For mycobacteriophage Bxb1, the consequences of integration for host physiology are well established [20]. Bxb1 uses a serine-integrase to integrate into an attB site located within the groEL1 gene of M. smegmatis [21]. GroEL1 serves as a dedicated chaperone for regulation of mycolic acid biosynthesis and is required for the formation of mature biofilms. Thus, lysogens of Bxb1 are defective in forming biofilms, perhaps providing a selective advantage as cheaters within a broader population of non-lysogenic biofilms [22]. This phenotype would be easy to miss unless searching for it specifically, and we predict that many other phages that use serine-integrases also influence host physiology.

Do Mycobacteriophages Have Therapeutic Potential?

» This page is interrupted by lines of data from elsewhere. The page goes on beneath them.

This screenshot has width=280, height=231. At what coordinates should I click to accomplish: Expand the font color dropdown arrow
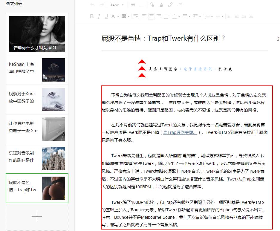point(118,16)
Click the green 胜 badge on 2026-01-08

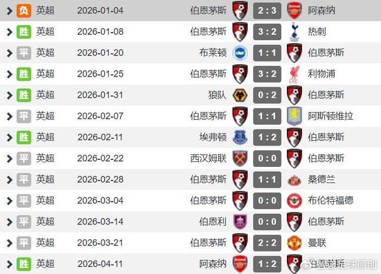pos(24,32)
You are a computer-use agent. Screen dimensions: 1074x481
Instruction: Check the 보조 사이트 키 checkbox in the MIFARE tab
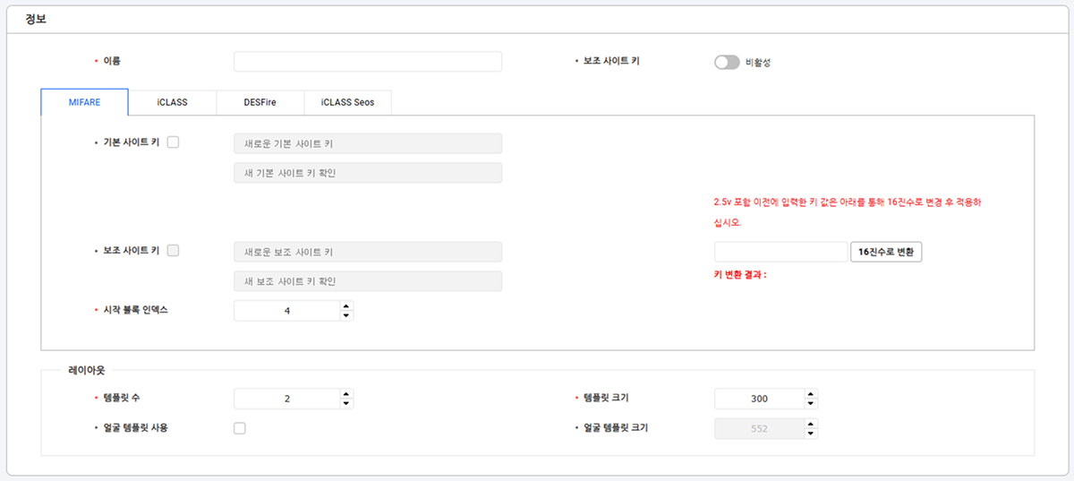pyautogui.click(x=174, y=250)
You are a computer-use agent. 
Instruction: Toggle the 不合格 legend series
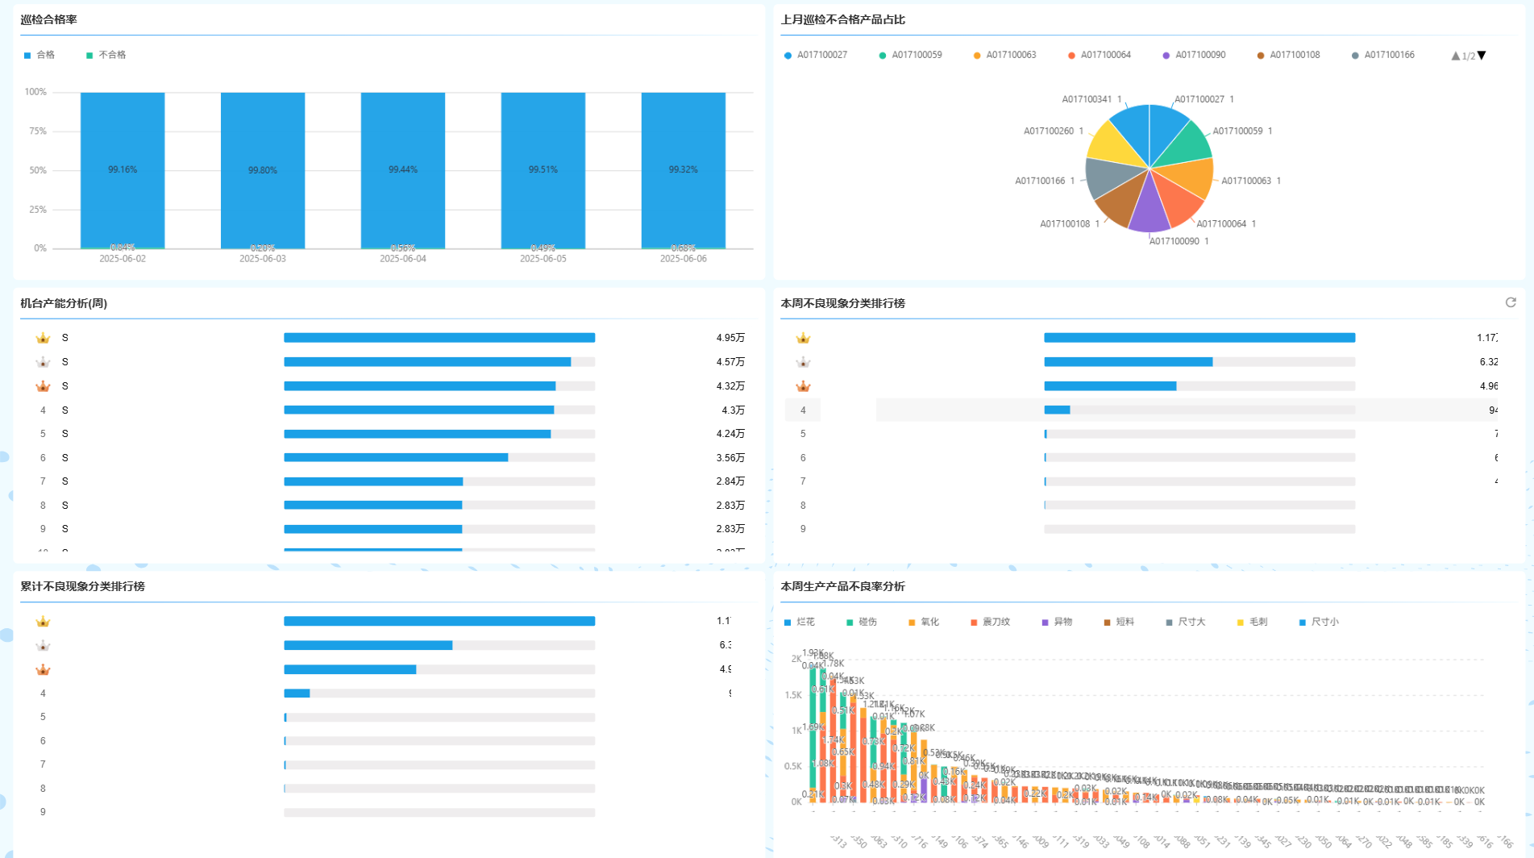pos(106,55)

The increased prevalence of antibiotic resistance in bacterial pathogens has spurred renewed interest in the therapeutic use of bacteriophages. Although phages have been extensively used therapeutically in former Soviet Union countries, they have yet to find widespread use in either the United States or in Europe. Phage preparations have been approved for use against E. coli and Listeria meat contamination, and trials are in progress for control of several human infections. Skin afflictions and burns seem to be especially attractive targets.

What about phage therapy for tuberculosis? Antibiotic resistance is certainly a growing and worrisome development, particularly with the emergence of extensively drug-resistant (XDR) and totally drug-resistant (TDR) strains, both of which are especially difficult to control. Delivery of phages to the lungs should be relatively simple, although there is considerable doubt as to whether they would effectively reach their bacterial hosts, which may be intracellular and within granulomas. An intriguing suggestion for addressing the access question is to use infected surrogate mycobacterial cells for the delivery [23]. Unfortunately, relatively few efficient phage killers of M. tuberculosis are available, and because phage resistance is to be expected, a suite of three to six phages that efficiently kill M. tuberculosis and elicit different resistance mechanisms in the host are needed. Because only a subset of those phages isolated on M. smegmatis also infect M. tuberculosis, isolation of additional phages known to infect M. tuberculosis is desirable.

In spite of these concerns, there is considerable potential to use phages prophylactically by interfering specifically with TB transmission. For example, if a patient was diagnosed with tuberculosis, family members and coworkers could aspirate phages into the upper respiratory tract, where the phages could infect and kill M. tuberculosis cells as they are breathed in and before they establish an infection. As transmission typically involves small numbers of cells, it ought to be possible to deliver a sufficient amount of phage particles while minimizing phage-resistance. Safety is not expected to be a concern, and there should be few impediments to evaluating mycobacteriophages prophylaxis.